***** Exercise material
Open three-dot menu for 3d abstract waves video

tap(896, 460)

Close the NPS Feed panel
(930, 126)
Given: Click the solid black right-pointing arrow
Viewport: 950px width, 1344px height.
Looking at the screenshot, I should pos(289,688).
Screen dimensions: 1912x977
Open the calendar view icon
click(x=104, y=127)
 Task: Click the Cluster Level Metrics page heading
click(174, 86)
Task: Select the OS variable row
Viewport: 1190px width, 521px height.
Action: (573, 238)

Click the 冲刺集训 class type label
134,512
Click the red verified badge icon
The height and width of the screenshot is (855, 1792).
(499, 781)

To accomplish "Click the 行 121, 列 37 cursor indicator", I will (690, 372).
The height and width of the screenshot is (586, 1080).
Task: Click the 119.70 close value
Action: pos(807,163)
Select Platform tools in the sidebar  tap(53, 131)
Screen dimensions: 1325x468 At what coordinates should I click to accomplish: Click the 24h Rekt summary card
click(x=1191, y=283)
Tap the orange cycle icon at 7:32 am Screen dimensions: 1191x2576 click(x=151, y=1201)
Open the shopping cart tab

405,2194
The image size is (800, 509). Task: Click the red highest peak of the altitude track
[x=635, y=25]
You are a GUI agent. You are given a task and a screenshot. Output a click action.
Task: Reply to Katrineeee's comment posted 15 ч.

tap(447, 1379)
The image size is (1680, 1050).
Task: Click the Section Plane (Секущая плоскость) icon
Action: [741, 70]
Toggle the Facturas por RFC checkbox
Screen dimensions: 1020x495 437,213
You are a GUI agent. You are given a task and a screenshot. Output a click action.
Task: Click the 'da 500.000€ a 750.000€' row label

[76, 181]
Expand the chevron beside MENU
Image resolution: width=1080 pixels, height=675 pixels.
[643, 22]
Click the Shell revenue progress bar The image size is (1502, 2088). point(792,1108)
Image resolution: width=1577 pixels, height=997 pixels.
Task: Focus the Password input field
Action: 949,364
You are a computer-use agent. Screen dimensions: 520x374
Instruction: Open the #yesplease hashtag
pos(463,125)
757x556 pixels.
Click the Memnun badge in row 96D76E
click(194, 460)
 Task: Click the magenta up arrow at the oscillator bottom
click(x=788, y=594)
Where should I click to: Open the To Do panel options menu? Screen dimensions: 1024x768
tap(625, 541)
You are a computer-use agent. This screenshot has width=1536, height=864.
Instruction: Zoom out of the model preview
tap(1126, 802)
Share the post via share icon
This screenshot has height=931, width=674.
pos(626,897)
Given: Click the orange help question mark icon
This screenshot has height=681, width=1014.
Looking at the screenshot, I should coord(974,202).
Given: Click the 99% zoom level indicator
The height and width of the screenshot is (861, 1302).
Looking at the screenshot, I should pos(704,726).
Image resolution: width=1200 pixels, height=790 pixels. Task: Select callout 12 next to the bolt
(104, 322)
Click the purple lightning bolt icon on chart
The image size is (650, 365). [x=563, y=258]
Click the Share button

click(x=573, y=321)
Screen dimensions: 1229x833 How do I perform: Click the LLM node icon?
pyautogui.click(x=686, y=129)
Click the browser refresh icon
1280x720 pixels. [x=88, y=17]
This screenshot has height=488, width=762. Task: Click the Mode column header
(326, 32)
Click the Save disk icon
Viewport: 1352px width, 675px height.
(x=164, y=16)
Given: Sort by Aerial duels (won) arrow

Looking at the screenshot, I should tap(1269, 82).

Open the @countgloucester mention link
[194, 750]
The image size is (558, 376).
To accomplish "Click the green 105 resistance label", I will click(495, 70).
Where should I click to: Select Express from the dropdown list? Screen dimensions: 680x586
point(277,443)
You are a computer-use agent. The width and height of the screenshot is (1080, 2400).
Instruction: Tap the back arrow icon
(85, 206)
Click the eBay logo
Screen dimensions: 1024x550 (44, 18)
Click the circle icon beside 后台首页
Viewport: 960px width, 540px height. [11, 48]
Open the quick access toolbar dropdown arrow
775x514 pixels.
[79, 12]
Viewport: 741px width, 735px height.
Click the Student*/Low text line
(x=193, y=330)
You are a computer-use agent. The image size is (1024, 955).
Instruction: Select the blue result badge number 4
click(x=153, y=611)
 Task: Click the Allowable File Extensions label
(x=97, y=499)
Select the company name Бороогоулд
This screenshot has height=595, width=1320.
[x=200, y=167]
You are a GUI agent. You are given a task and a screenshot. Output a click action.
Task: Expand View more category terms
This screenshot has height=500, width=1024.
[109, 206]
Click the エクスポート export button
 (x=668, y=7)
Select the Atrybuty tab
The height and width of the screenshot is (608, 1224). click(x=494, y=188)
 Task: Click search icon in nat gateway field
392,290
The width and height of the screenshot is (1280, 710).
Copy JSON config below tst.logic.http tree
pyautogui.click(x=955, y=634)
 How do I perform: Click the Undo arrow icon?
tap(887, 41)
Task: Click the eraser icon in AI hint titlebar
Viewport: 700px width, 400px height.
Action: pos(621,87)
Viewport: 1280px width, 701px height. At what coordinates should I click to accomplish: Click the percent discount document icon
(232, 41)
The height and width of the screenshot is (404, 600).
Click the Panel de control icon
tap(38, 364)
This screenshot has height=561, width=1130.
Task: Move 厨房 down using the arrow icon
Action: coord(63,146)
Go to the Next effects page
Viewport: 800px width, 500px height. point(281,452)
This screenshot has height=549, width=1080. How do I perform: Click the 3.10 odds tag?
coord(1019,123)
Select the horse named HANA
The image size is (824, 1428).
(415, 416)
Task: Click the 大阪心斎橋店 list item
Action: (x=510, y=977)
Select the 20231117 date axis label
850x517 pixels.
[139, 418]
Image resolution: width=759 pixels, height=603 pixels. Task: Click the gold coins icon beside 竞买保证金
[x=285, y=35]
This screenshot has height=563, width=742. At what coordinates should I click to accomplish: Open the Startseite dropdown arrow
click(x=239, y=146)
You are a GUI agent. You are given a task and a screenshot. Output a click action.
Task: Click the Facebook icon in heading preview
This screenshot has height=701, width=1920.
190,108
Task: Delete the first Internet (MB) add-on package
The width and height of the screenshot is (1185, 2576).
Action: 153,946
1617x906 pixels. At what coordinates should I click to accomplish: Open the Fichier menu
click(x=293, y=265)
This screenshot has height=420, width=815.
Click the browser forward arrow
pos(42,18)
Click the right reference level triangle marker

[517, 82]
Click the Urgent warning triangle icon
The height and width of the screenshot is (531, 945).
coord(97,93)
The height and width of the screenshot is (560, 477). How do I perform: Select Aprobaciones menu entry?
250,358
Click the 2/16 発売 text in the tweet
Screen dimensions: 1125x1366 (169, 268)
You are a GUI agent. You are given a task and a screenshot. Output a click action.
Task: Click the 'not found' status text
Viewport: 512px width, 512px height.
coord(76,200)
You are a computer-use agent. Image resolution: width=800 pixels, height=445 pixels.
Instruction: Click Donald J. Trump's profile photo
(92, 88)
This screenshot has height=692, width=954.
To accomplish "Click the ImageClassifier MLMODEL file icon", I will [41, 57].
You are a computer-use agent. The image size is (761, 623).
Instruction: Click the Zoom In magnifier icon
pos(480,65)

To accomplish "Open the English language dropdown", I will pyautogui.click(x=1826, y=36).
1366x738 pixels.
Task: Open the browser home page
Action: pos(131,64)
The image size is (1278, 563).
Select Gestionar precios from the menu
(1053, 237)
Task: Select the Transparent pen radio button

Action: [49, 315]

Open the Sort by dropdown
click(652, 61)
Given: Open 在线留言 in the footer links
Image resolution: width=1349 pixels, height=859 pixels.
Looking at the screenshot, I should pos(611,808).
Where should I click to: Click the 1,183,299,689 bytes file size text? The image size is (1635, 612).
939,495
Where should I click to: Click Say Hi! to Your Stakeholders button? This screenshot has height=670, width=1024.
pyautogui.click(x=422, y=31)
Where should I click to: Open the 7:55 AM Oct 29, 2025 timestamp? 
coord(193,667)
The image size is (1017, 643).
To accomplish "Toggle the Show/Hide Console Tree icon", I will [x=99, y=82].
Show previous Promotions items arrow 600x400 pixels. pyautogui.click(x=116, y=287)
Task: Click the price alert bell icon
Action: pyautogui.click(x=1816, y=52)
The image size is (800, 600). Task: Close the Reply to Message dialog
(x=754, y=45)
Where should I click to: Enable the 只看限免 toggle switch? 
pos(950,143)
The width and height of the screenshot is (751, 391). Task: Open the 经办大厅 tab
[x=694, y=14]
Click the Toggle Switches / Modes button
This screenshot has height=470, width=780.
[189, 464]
**********
Return the opening line of the data and every line after it through the line containing "Select Platform tools", please, exactly as written and with nothing added.

* _Answer to this exercise_:
Open three-dot menu for 3d abstract waves video

tap(896, 460)

Close the NPS Feed panel
(930, 126)
Given: Click the solid black right-pointing arrow
Viewport: 950px width, 1344px height.
Looking at the screenshot, I should pos(289,688).
Screen dimensions: 1912x977
Open the calendar view icon
click(x=104, y=127)
 Task: Click the Cluster Level Metrics page heading
click(174, 86)
Task: Select the OS variable row
Viewport: 1190px width, 521px height.
Action: (573, 238)

Click the 冲刺集训 class type label
134,512
Click the red verified badge icon
The height and width of the screenshot is (855, 1792).
(499, 781)

To accomplish "Click the 行 121, 列 37 cursor indicator", I will (690, 372).
The height and width of the screenshot is (586, 1080).
Task: Click the 119.70 close value
Action: pos(807,163)
Select Platform tools in the sidebar  tap(53, 131)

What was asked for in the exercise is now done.